Prompt: Type out every line of the data again, exactly.

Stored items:
════════
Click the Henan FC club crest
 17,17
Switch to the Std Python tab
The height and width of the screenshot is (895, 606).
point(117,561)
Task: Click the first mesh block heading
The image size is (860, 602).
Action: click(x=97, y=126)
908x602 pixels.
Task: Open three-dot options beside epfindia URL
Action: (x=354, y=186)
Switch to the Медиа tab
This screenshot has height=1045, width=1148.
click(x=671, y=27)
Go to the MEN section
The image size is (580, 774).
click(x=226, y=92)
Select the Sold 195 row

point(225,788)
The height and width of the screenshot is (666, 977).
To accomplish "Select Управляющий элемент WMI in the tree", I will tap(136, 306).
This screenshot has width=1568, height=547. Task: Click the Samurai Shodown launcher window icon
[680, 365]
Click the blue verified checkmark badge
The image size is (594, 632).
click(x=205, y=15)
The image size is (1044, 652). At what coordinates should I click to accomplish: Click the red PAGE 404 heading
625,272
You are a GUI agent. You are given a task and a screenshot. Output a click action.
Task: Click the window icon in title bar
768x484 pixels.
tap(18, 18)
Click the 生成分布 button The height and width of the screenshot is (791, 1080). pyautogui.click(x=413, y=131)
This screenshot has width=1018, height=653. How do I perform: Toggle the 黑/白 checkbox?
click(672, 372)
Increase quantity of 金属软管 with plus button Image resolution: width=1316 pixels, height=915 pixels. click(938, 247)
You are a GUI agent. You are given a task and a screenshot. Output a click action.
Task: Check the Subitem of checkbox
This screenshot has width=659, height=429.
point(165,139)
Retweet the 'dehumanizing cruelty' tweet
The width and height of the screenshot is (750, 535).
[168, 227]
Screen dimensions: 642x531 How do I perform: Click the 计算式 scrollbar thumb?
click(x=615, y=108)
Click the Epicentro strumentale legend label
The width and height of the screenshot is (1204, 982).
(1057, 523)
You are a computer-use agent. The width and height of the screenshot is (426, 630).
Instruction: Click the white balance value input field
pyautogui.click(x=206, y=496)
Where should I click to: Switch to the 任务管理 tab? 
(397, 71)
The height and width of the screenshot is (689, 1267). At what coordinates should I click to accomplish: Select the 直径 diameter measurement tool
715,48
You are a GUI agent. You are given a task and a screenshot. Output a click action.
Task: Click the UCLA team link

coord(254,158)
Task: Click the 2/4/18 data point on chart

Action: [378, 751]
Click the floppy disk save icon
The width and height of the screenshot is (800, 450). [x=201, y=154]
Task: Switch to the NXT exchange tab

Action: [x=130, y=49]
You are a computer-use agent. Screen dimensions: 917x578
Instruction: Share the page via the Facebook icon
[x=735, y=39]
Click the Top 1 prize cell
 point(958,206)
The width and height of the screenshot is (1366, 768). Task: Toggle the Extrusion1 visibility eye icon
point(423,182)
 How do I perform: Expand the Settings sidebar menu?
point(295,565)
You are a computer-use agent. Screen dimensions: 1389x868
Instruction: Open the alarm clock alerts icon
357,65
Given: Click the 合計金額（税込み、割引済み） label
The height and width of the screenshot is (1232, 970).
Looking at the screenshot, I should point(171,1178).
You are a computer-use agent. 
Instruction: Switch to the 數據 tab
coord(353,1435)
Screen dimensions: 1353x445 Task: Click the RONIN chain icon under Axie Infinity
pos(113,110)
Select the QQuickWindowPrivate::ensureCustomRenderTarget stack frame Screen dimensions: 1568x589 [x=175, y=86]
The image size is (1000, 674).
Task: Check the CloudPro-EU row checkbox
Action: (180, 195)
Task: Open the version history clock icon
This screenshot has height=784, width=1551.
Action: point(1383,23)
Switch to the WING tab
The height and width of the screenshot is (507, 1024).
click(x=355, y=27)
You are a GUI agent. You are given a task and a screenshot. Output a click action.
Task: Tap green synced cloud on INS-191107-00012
════════
Reply to the task:
Click the Henan FC club crest
 17,17
Switch to the Std Python tab
The height and width of the screenshot is (895, 606).
point(117,561)
Task: Click the first mesh block heading
The image size is (860, 602).
Action: click(x=97, y=126)
908x602 pixels.
Task: Open three-dot options beside epfindia URL
Action: (x=354, y=186)
Switch to the Медиа tab
This screenshot has height=1045, width=1148.
click(x=671, y=27)
Go to the MEN section
The image size is (580, 774).
click(x=226, y=92)
Select the Sold 195 row

point(225,788)
The height and width of the screenshot is (666, 977).
To accomplish "Select Управляющий элемент WMI in the tree", I will tap(136, 306).
This screenshot has width=1568, height=547. Task: Click the Samurai Shodown launcher window icon
[680, 365]
Click the blue verified checkmark badge
The image size is (594, 632).
click(x=205, y=15)
The image size is (1044, 652). At what coordinates should I click to accomplish: Click the red PAGE 404 heading
625,272
You are a GUI agent. You are given a task and a screenshot. Output a click action.
Task: Click the window icon in title bar
768x484 pixels.
tap(18, 18)
Click the 生成分布 button The height and width of the screenshot is (791, 1080). pyautogui.click(x=413, y=131)
This screenshot has width=1018, height=653. How do I perform: Toggle the 黑/白 checkbox?
click(672, 372)
Increase quantity of 金属软管 with plus button Image resolution: width=1316 pixels, height=915 pixels. click(938, 247)
You are a GUI agent. You are given a task and a screenshot. Output a click action.
Task: Check the Subitem of checkbox
This screenshot has width=659, height=429.
point(165,139)
Retweet the 'dehumanizing cruelty' tweet
The width and height of the screenshot is (750, 535).
[168, 227]
Screen dimensions: 642x531 How do I perform: Click the 计算式 scrollbar thumb?
click(x=615, y=108)
Click the Epicentro strumentale legend label
The width and height of the screenshot is (1204, 982).
(1057, 523)
You are a computer-use agent. The width and height of the screenshot is (426, 630).
Instruction: Click the white balance value input field
pyautogui.click(x=206, y=496)
Where should I click to: Switch to the 任务管理 tab? 
(397, 71)
The height and width of the screenshot is (689, 1267). At what coordinates should I click to accomplish: Select the 直径 diameter measurement tool
715,48
You are a GUI agent. You are given a task and a screenshot. Output a click action.
Task: Click the UCLA team link

coord(254,158)
Task: Click the 2/4/18 data point on chart

Action: [378, 751]
Click the floppy disk save icon
The width and height of the screenshot is (800, 450). [x=201, y=154]
Task: Switch to the NXT exchange tab

Action: [x=130, y=49]
You are a computer-use agent. Screen dimensions: 917x578
Instruction: Share the page via the Facebook icon
[x=735, y=39]
Click the Top 1 prize cell
 point(958,206)
The width and height of the screenshot is (1366, 768). Task: Toggle the Extrusion1 visibility eye icon
point(423,182)
 How do I perform: Expand the Settings sidebar menu?
point(295,565)
You are a computer-use agent. Screen dimensions: 1389x868
Instruction: Open the alarm clock alerts icon
357,65
Given: Click the 合計金額（税込み、割引済み） label
The height and width of the screenshot is (1232, 970).
Looking at the screenshot, I should point(171,1178).
You are a computer-use agent. 
Instruction: Switch to the 數據 tab
coord(353,1435)
Screen dimensions: 1353x445 Task: Click the RONIN chain icon under Axie Infinity
pos(113,110)
Select the QQuickWindowPrivate::ensureCustomRenderTarget stack frame Screen dimensions: 1568x589 [x=175, y=86]
The image size is (1000, 674).
Task: Check the CloudPro-EU row checkbox
Action: (180, 195)
Task: Open the version history clock icon
This screenshot has height=784, width=1551.
Action: point(1383,23)
Switch to the WING tab
The height and width of the screenshot is (507, 1024).
click(x=355, y=27)
You are a GUI agent. You are given a task and a screenshot. Output a click action.
Task: Tap green synced cloud on INS-191107-00012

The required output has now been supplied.